A Rising Share Price Has Us Looking Closely At Moksh Ornaments Limited’s (NSE:MOKSH) P/E Ratio

Moksh Ornaments (NSE:MOKSH) shares have had a really impressive month, gaining 31%, after some slippage. But shareholders may not all be feeling jubilant, since the share price is still down 11% in the last year.

Assuming no other changes, a sharply higher share price makes a stock less attractive to potential buyers. In the long term, share prices tend to follow earnings per share, but in the short term prices bounce around in response to short term factors (which are not always obvious). So some would prefer to hold off buying when there is a lot of optimism towards a stock. Perhaps the simplest way to get a read on investors’ expectations of a business is to look at its Price to Earnings Ratio (PE Ratio). Investors have optimistic expectations of companies with higher P/E ratios, compared to companies with lower P/E ratios.

Check out our latest analysis for Moksh Ornaments

How Does Moksh Ornaments’s P/E Ratio Compare To Its Peers?

Moksh Ornaments’s P/E of 5.7 indicates relatively low sentiment towards the stock. The image below shows that Moksh Ornaments has a lower P/E than the average (10) P/E for companies in the luxury industry.

NSEI:MOKSH Price Estimation Relative to Market, August 16th 2019
NSEI:MOKSH Price Estimation Relative to Market, August 16th 2019

This suggests that market participants think Moksh Ornaments will underperform other companies in its industry.

How Growth Rates Impact P/E Ratios

Generally speaking the rate of earnings growth has a profound impact on a company’s P/E multiple. When earnings grow, the ‘E’ increases, over time. That means even if the current P/E is high, it will reduce over time if the share price stays flat. Then, a lower P/E should attract more buyers, pushing the share price up.

Moksh Ornaments shrunk earnings per share by 15% over the last year. But it has grown its earnings per share by 11% per year over the last five years.

A Limitation: P/E Ratios Ignore Debt and Cash In The Bank

One drawback of using a P/E ratio is that it considers market capitalization, but not the balance sheet. That means it doesn’t take debt or cash into account. In theory, a company can lower its future P/E ratio by using cash or debt to invest in growth.

Such spending might be good or bad, overall, but the key point here is that you need to look at debt to understand the P/E ratio in context.

How Does Moksh Ornaments’s Debt Impact Its P/E Ratio?

Moksh Ornaments’s net debt is 97% of its market cap. This is a reasonably significant level of debt — all else being equal you’d expect a much lower P/E than if it had net cash.
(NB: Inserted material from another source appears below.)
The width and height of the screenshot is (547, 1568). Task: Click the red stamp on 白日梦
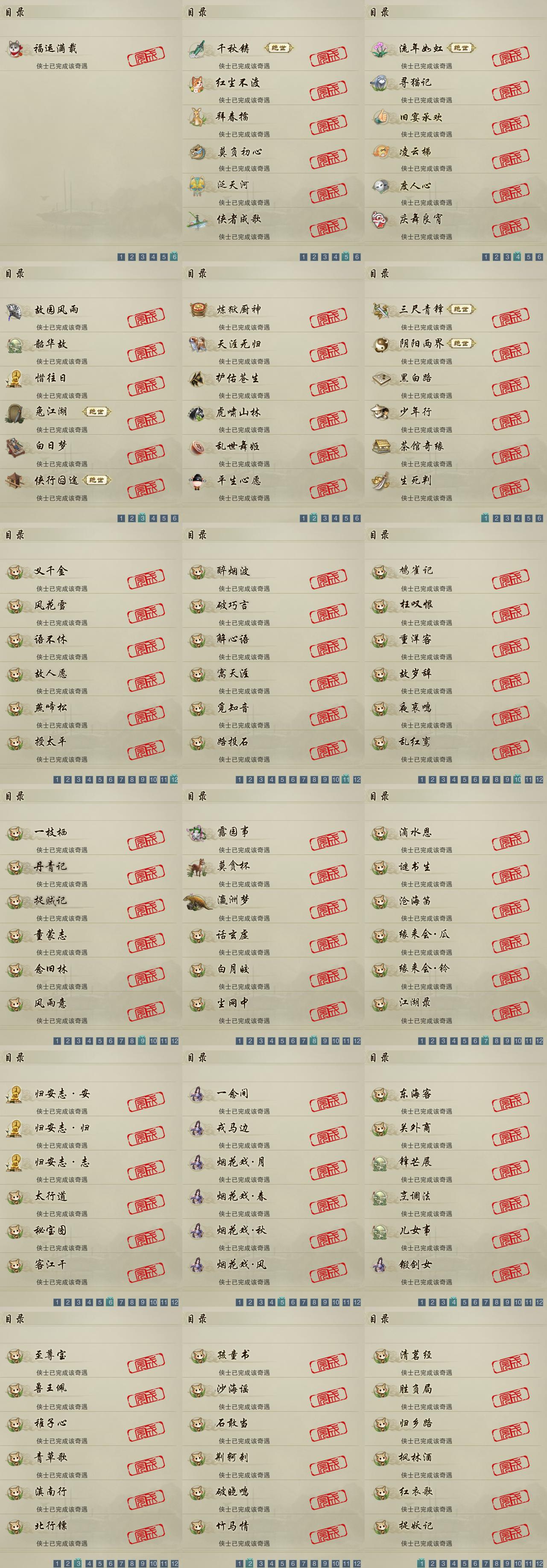coord(146,453)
The Bottom Line On Moksh Ornaments’s P/E Ratio

Moksh Ornaments’s P/E is 5.7 which is below average (13.5) in the IN market. The P/E reflects market pessimism that probably arises from the lack of recent EPS growth, paired with significant leverage. What we know for sure is that investors are becoming rather less uncomfortable about Moksh Ornaments’s prospects, since they have pushed its P/E ratio from 4.4 to 5.7 over the last month. For those who like to invest in turnarounds, that might mean it’s time to put the stock on a watchlist, or research it. But others might consider the opportunity to have passed.
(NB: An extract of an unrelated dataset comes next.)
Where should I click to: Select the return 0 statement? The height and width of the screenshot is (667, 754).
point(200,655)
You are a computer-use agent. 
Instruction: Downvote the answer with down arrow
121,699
When the market is wrong about a stock, it gives savvy investors an opportunity. As value investor Benjamin Graham famously said, ‘In the short run, the market is a voting machine but in the long run, it is a weighing machine.’ We don’t have analyst forecasts, but shareholders might want to examine this detailed historical graph of earnings, revenue and cash flow.

Of course you might be able to find a better stock than Moksh Ornaments. So you may wish to see this free collection of other companies that have grown earnings strongly.

We aim to bring you long-term focused research analysis driven by fundamental data. Note that our analysis may not factor in the latest price-sensitive company announcements or qualitative material.

If you spot an error that warrants correction, please contact the editor at editorial-team@simplywallst.com. This article by Simply Wall St is general in nature. It does not constitute a recommendation to buy or sell any stock, and does not take account of your objectives, or your financial situation. Simply Wall St has no position in the stocks mentioned. Thank you for reading.